Après deux mois de trêve, l’Uruguay se la jouant à l’européenne, le championnat reprend ses droits ce week-end. L’occasion pour LO de vous offrir un guide complet en trois épisodes.

Un mois de juillet banal vient de s'achever en Uruguay. Le pays s'est grandement réjoui de la défaite de l'Argentine en finale de la Copa America, l'Uruguay restant leader en nombre de victoires. Et le pays s'est enthousiasmé sur la finale des jeux panaméricains au Canada, gagnée par la sélection des moins de 22 ans. Alors comme tous les ans, ce mercato a été celui de la vente des jeunes pousses, bonnes ou mauvaises, dans des clubs russes ou mexicains. Comme tous les ans, les vieux briscards sont également revenus au bercail en négociant leur contrat libre de tout engagement. Le championnat va reprendre ce week-end, en fanfare, avec pour la dernière fois un calendrier européen. En effet, après, un tournoi de transition, le championnat reprendra un format sud-américain (saison sur année civile) dès 2016.

Mais avant de s’exciter ce week-end sur le Tiki Tiki de River, sur le retour de Diego Forlán ou sur les débuts de Villa Teresa, faisons le point sur les différentes équipes tout en dégustant un chorizo recuit trois fois au coin du feu. Voici un petit guide des clubs pour comprendre le championnat le moins compréhensible du monde.

Club Atletico Cerro

Stade Troccoli, capacité normale de 25 000 places mais souvent réduite pour des raisons de sécurité.

Coach: Miguel Falero

Club de la banlieue populaire de Montevideo, au pied du Cerro, le Fort de Montevideo. Il sera orphelin de son rival traditionnel Rampla Juniors, club du même quartier, descendu en deuxième division. C'est un historique, presque toujours présent en première division, mais qui n'a jamais rien gagné au plus haut niveau. Ses hinchas sont connus pour être assez virulents. Il y a notamment eu des incidents contre Peñarol l'année dernière, avec match arrêté et victoire donné sur tapis vert (voir Uruguay : la chasse au Bolso). Cela tombe bien, ce sera leur premier match de la saison. Il se jouera au Centenario, autant pour des raisons de sécurité que pour le business, le club voyant l’intérêt du premier match officiel de Forlán dans le championnat uruguayen. Le club a terminé 14ème sur 16 l'an dernier, mais a bénéficié du système de descente sur deux saisons pour se maintenir. Cela l'oblige, malgré tout, à de très bonnes performances cette année puisqu'il ne sera plus protégé.

Espoir pour la nouvelle saison: se maintenir, se maintenir, et se maintenir.

L'espoir qui sera vendu dans un an (ou moins) : Pas de joueur convoqué dans les équipes de jeunes d'Uruguay, mais un gardien qui se fait remarquer, Mathias Cubero, qui a bien aidé son club durant la saison précédente. Mais il est en fin de contrat et n'a toujours pas renouvelé. Pas sûr qu'il soit encore la dans une semaine. A noter également Hugo Silveira, jeune attaquant de 22 ans, physique (1m90), qui fera sa troisième saison au Cerro.
-----
• Exercices
(1) Relevez chaque ligne des enregistrements qui contient le mot « Select ».
(2) Poursuivez le guide sur le championnat uruguayen de football en reprenant après sa dernière phrase.
-----
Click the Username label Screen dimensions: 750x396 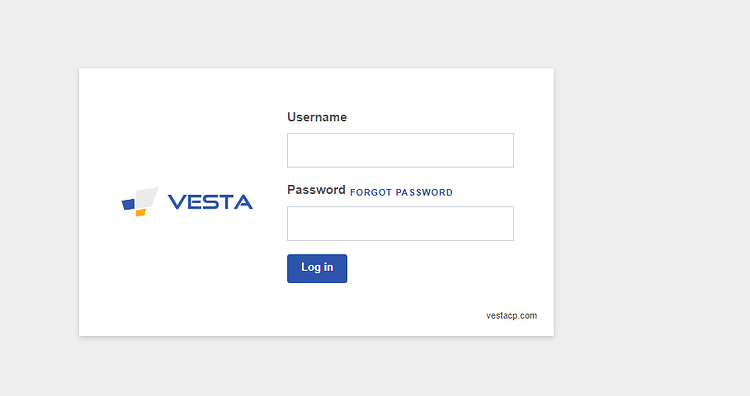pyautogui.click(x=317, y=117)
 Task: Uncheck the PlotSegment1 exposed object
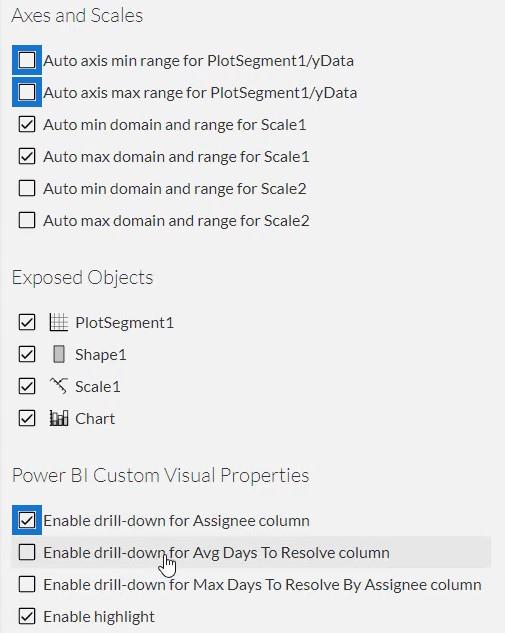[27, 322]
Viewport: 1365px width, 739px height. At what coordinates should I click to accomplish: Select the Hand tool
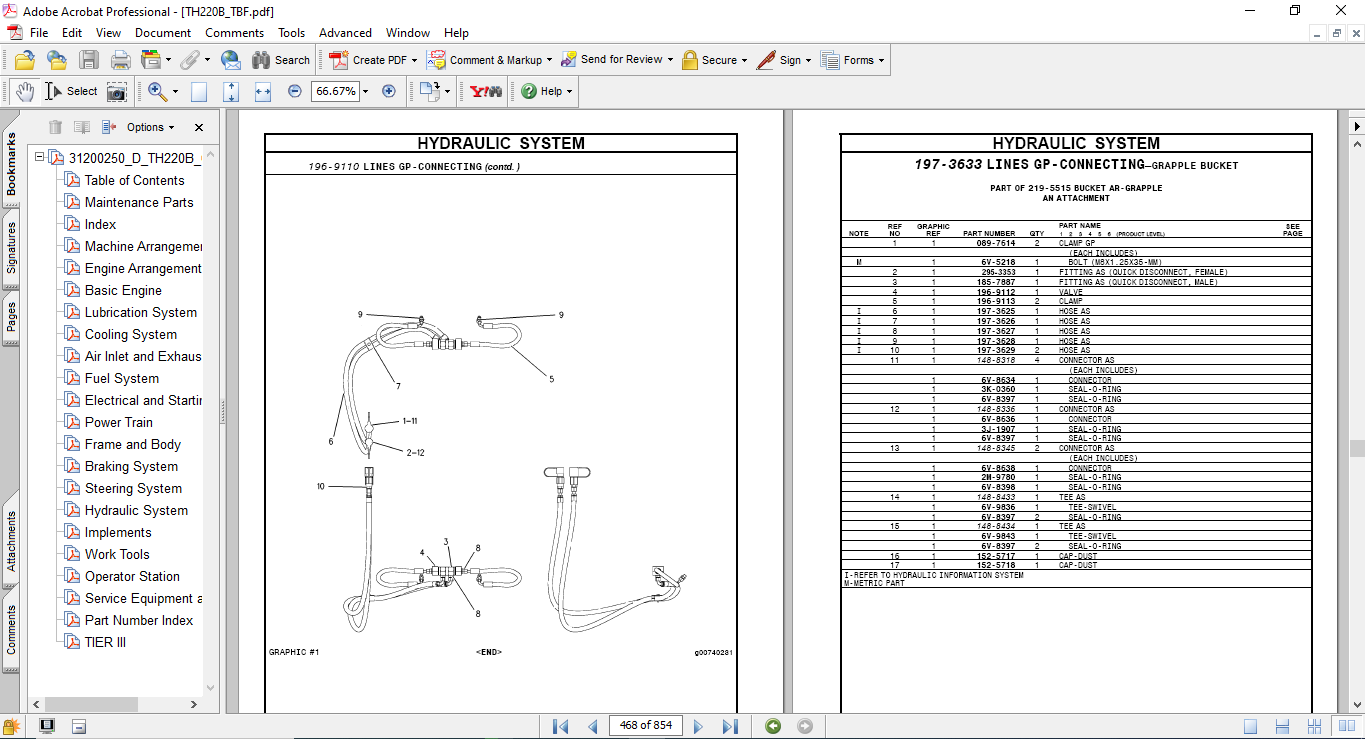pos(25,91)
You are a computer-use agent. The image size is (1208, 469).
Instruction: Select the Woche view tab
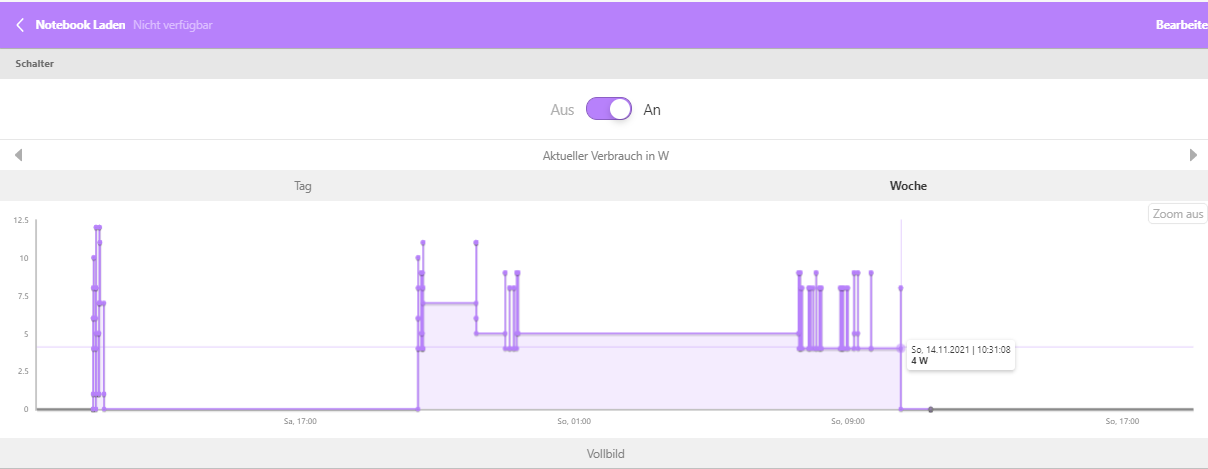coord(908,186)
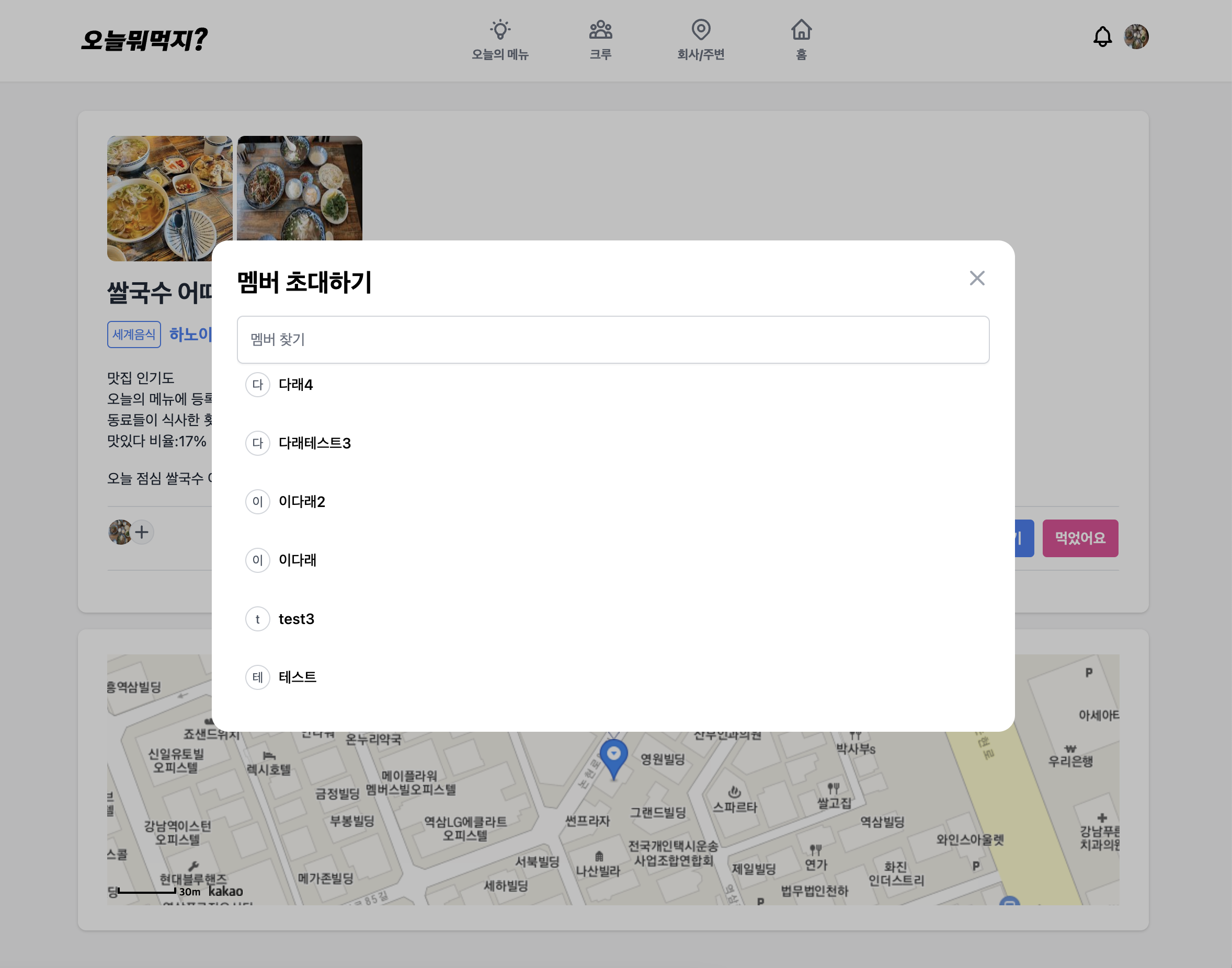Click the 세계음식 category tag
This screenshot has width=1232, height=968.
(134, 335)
-----
• Corrigés
(1)
Viewport: 1365px width, 739px height. At what coordinates should I click to accomplish: Select the Hand tool
Instruction: Select the Woche view tab

(2)
L'ancienne gloire qui continue sa tournée d'adieu : Richard Porta, grand attaquant mi-australien, mi-uruguayen, il n'a que 31 ans mais a déjà tout connu. Deux fois meilleurs buteurs du championnat, double champion avec le Nacional, il arrive de Rentistas mais a déjà joué dans 10 clubs de 6 pays différent. Il pourra être très utile en renard des surfaces qu'il est, si le physique suit.

Danubio FC

Stade: Jardines del Hipodromo, 15 000 places et une magnifique palmeraie en arrière-plan.

Coach: Jorge Castelli

Club historique également, mais cette fois avec 4 titres, dont le dernier conquis il y a deux ans dans une finale d'anthologie contre les Wanderers (voir Uruguay : Danubio au bout de la folie). Club connu pour son centre de formation très efficace de Chevanton à Cavani ou Gargano. Danubio a son Clásico contre Defensor, mais d'une bien moindre importance que les superclásico ou que le Clásico de la Villa entre Rampla et Cerro.

Après donc avoir été champion, il y a deux ans, le club a été assez ridicule en Libertadores terminant dernier de son groupe et se faisant étriller 4-0 par deux fois au Brésil (voir leur parcours). 4ème du dernier championnat, il participe donc dès ce mois d’août à la Copa Sudamericana contre la U Catolica. Ils viennent de perdre 1-0 à l’aller et ont donc encore leur chance pour le retour.

Espoir pour cette saison : finir avec 5 ventes à plus de 500 000$.

L'espoir qui sera vendu dans un an (ou moins) : Il y en a plusieurs, c'est le Business Model de Danubio. Avoir 7 ou 8 jeunes entourés de quelques vieux. Côté prodige, Formiliano, très bon défenseur axial, va partir cet été, il a des pistes en Italie. A suivre également Gaston Faber, milieu de terrain, magnifique relanceur le Danubio compte toujours 4 joueurs dans la sélection des moins de 20 ans.

Le prodige sur le retour : Juan Manuel Olivera débarque du Peñarol où il vient de passer 6 mois sur le banc des remplaçants. Grand attaquant de l'équipe carbonero qui fut en finale de la Libertadores en 2011 contre Santos (voir Les dignes héritiers), il est déjà passé par un nombre incalculable de clubs et de pays. Il revient à la maison puisqu'il a été formé au club, et il pourra encadrer les jeunes du club. Retour également de Carlos Grossmuller, ancien enfant prodige, passé par Schalke, et de Pablo Lima.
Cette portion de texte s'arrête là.